Without being bound by theory, it is believed that the use of an ionic material, such as a lithium salt at step d) enhances the generation of an electrically continuous layer of p-type material over the pore-surface within the n-type material. It is therefore preferable that step d) is included. It is more preferable that the ionic material in step d) be a lithium salt and still more preferable that this be Li-TFSI or an analogue or derivative thereof (including any indicated in any section of this application). Devices formed or formable from any of the heterojunctions of the invention or by any of the methods, uses or process of the invention evidently also form additional aspects of the invention in themselves.

In a particularly preferred embodiment optional step d) comprises treating said compact layer and/or said porous layer of n-type material with a mixture of at least two ionic materials. Suitable ionic materials preferably include metal salts

(especially lithium salts such as lithium bis(trifluoromethylsulfonyl)imide lithium salt) in combination with ionic liquids (such as, 1-Ethyl-3-methylimidazolium

bis(trifluoromethylsulfonyl)imide).

In all aspects and embodiments of the present invention, the term "ionic liquid" is used to indicate an ionic species with a melting point sufficiently low for convenient processing in the formation of the heterejunctions and devices of the invention. Many suitable low melting-point salts are known and in one embodiment, salts having a melting point of 100°C or lower are preferable. Salts having a melting point of below 50°C or even below room temperature may be preferably used. Some suitable ionic liquids, including 1 -Ethyl-3-methylimidazolium

bis(trifluoromethylsulfonyl)imide have a melting point below 0°C. Highly preferable ionic liquids include those selected from 1-Ethyl-3-methylimidazolium

bis(trifluoromethylsulfonyl)imide, 1-Butyl-3-methylimidazolium

bis(trifluoromethylsulfonyl)imide, 1-Allyl-3-methylimidazolium

bis(trifluoromethylsulfonyl)imide, 1 ,3-Dihydroxy-2-methylimidazolium

bis(trifluoromethylsulfonyl)imide, 1 ,3-Dimethoxy-2-methylimidazolium

bis(trifluoromethylsulfonyl)imide and mixtures thereof.

Detailed Description

The functioning of a polymer oxide solar cell relies initially on the collection of solar light energy in the form of capture of solar photons by the polymer and/or by an additional sensitizer (typically a molecular, metal complex, or polymer dye). The effect of the light absorption is to raise an electron into a higher energy level in the polymer and/or sensitizer.

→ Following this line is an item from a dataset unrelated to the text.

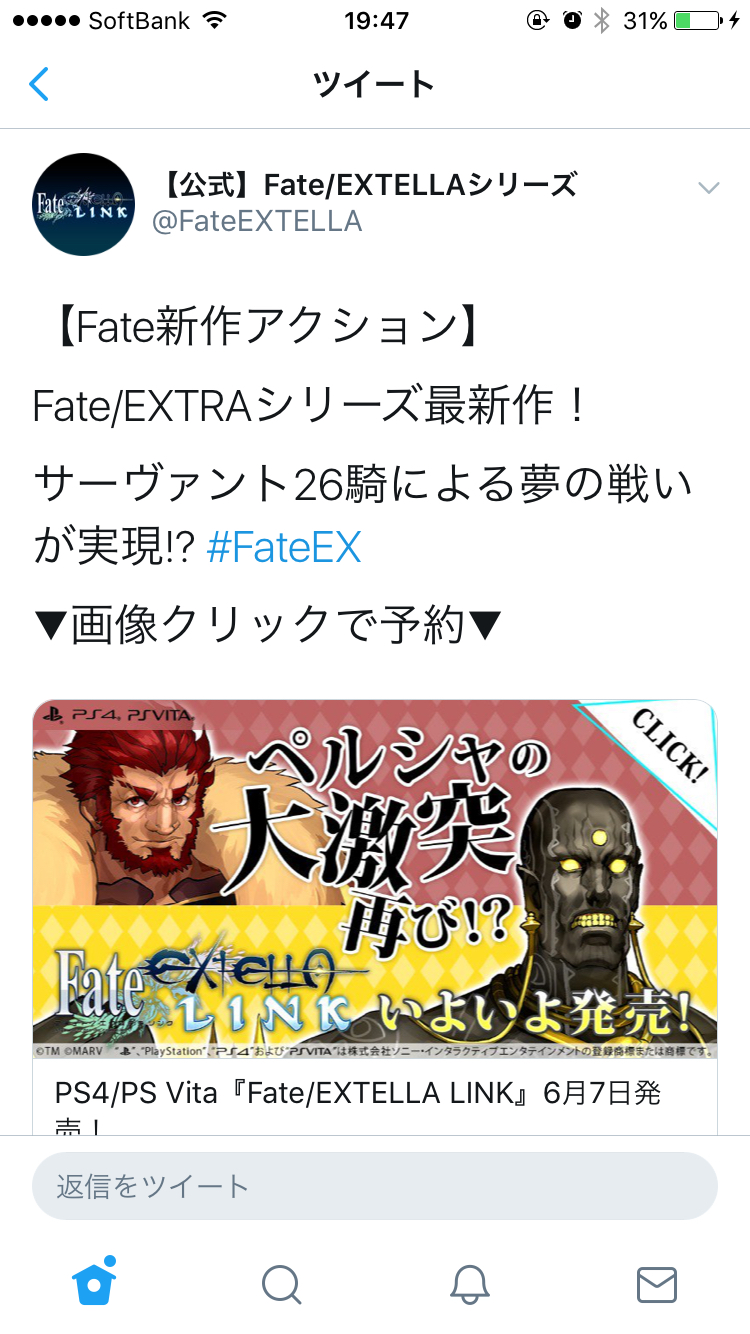Tap the 返信をツイート reply field
The width and height of the screenshot is (750, 1334).
(x=375, y=1186)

This excited electron will eventually decay back to its ground state, but in a solar cell, the n-type material in close proximity to the excited material provides an alternative (faster) route for the electron to leave its excited state, viz. by "injection" into the n-type semiconductor material. This injection can be direct or via an intermediate material but in all cases results in a charge separation, whereby the n-type semiconductor has gained a net negative charge and the polymer has gained a net positive charge. Where a sensitizer or injecting material is present this may initially take the positive charge but it will rapidly be passed to the polymer charge carrier. This serves to "regenerate" the dye or portion of the polymer close to the heterojunction by passing the positive charge ("hole") on through the p-type semiconductor material of the junction (the "hole transporter"). In a solid state polymer oxide device, this hole transporter is in direct contact with the n-type material and/or sensitizer material, while in the more common electrolytic dye sensitised photocells, a redox couple (typically

iodide/triiodide) serves to regenerate a dye and transports the "hole species" (triiodide) to the counter electrode. Once the electron is passed into the n-type material, it must then be transported away, with its charge contributing to the current generated by the solar cell.

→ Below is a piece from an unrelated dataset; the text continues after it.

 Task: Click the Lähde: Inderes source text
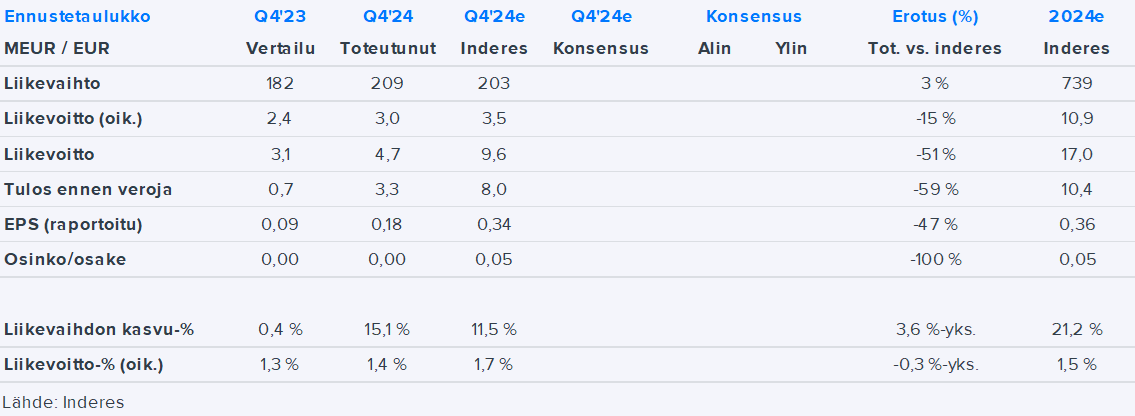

While the above is a simplified summary of the ideal working of a polymer oxide solar cell, there are certain processes which occur in any practical device in competition with these desired steps and which serve to decrease the conversion of sunlight into useful electrical energy. Decay of the sensitizer back to its ground state was indicated above, but in addition to this, there is the natural tendency of two separated charges of opposite sign to re-combine. This can occur by return of the electron into a lower energy level of the sensitizer, or by recombination of the electron directly from the n-type material to quench the hole in the p-type material. In an electrolytic DSC, there is additionally the opportunity for the separated electron to leave the surface of the n-type material and directly reduce the iodide/iodine redox couple. Evidently, each of these competing pathways results in the loss of potentially useful current and thus a reduction in cell energy-conversion efficiency. It is therefore essential that each of the desired steps occurs at a rate which is considerably faster than the competing undesirable processes to avoid wasting potentially useful energy. It is also important that there is not too much of a disparity in the speeds of the various steps since a fast step followed by a slow step can lead to a build-up of a short-lived intermediate material which may then follow an energy-wasteful path. Thus it is particularly critical that the polymer hole- transporter is capable of effectively carrying charge away from the site of generation. A schematic diagram indicating a typical structure of the solid-state DSC is given in attached Figure 1 a and a diagram indicating some of the key steps in electrical power generation from a polymer oxide solar cell is given in attached Figure 1 b .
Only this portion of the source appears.